### RECORDS SHOWN:
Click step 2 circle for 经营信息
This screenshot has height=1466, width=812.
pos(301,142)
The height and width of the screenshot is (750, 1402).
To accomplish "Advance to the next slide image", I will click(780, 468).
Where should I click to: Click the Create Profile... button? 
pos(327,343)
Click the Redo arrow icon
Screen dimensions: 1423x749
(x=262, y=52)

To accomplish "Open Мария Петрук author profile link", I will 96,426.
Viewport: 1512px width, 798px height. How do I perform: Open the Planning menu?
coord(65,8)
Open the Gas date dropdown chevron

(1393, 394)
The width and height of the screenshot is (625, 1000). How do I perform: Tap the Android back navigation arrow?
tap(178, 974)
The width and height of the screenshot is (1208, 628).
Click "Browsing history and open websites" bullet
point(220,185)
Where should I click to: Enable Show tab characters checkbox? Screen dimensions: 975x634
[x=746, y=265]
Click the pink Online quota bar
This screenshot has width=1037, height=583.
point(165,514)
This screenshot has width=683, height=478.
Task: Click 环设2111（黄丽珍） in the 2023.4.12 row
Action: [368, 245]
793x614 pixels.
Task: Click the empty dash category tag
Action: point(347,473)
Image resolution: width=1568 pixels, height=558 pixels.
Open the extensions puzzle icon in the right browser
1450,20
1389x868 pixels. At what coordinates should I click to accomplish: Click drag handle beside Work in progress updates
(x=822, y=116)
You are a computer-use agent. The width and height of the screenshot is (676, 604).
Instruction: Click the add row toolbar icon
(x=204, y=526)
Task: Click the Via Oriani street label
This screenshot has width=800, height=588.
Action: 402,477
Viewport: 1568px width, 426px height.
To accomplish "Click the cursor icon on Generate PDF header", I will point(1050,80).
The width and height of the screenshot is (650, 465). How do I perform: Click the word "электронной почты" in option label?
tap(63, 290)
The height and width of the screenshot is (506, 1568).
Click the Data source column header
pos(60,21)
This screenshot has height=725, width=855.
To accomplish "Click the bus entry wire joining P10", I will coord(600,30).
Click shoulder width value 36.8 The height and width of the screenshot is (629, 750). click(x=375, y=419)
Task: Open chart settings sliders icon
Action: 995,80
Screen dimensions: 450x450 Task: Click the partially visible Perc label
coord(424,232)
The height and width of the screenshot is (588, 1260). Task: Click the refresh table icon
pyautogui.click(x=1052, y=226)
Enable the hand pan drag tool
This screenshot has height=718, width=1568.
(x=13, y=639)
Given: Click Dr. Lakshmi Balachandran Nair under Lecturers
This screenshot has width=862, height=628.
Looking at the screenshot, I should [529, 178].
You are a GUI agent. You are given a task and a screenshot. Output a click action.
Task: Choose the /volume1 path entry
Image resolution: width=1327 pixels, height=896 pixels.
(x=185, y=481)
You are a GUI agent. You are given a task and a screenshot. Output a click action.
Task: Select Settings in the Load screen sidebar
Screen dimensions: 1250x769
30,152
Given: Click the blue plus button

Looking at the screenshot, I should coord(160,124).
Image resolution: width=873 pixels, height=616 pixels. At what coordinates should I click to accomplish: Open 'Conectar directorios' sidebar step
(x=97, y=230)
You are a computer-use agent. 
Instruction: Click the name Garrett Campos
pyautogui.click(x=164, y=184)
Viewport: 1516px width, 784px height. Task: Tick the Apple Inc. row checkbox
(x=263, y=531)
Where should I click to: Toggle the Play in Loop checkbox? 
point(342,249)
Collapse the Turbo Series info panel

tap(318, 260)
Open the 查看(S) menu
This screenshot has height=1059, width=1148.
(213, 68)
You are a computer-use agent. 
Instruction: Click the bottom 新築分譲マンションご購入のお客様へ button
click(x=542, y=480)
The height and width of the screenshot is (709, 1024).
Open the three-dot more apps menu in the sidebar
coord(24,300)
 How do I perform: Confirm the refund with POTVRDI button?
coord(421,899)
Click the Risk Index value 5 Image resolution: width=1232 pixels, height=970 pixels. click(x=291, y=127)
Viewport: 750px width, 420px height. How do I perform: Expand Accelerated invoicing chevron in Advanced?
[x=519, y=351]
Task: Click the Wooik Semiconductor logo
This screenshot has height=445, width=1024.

### WHAT IS REQUIRED:
Say how many lines in the records hold "will", with the number as the whole reply.

### RESPONSE AREA:
4